TASK OBJECTIVE: State how many lines of the items below contain the word "photo". Reply with the number alone.

++++++++

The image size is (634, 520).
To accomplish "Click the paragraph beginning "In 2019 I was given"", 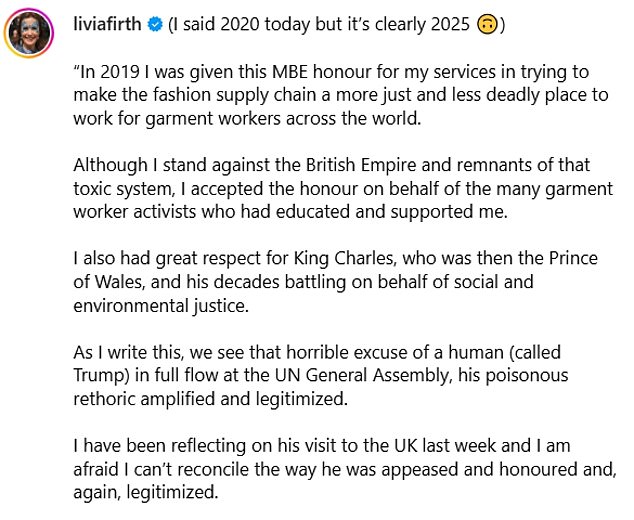I will pos(330,95).
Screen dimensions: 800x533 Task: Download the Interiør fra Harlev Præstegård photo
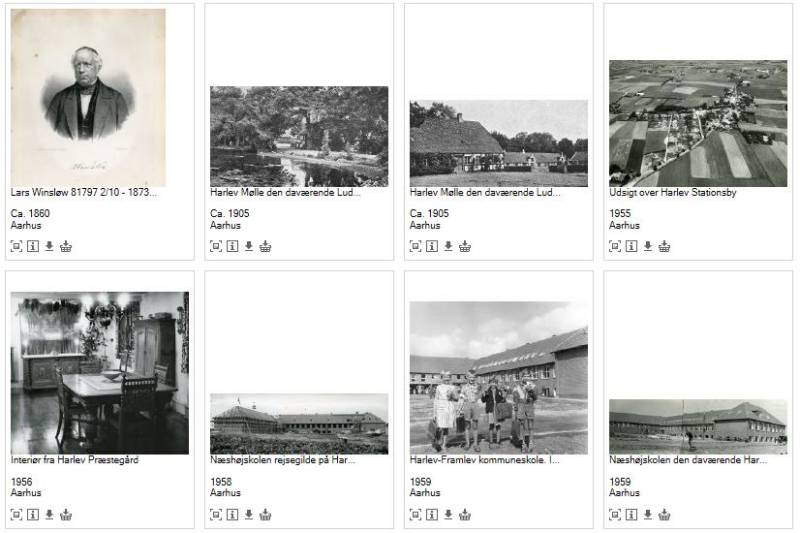(x=49, y=515)
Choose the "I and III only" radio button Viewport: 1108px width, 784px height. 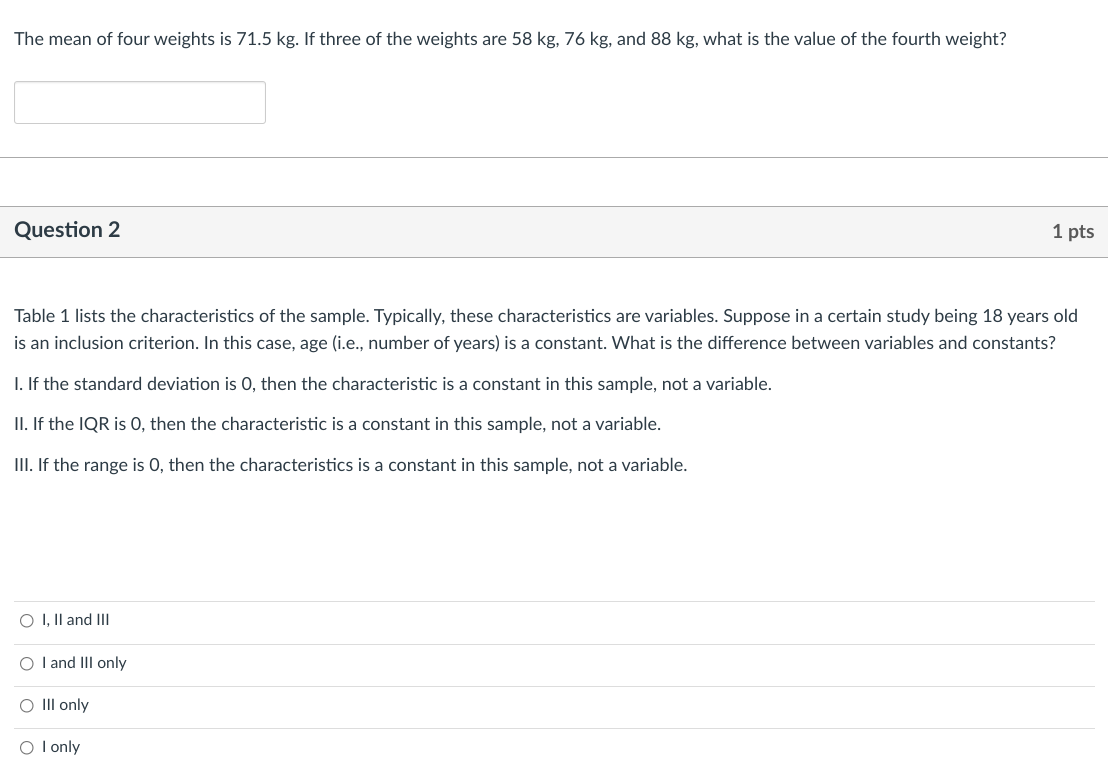[26, 663]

++++++++

ANSWER TO THE TASK: 1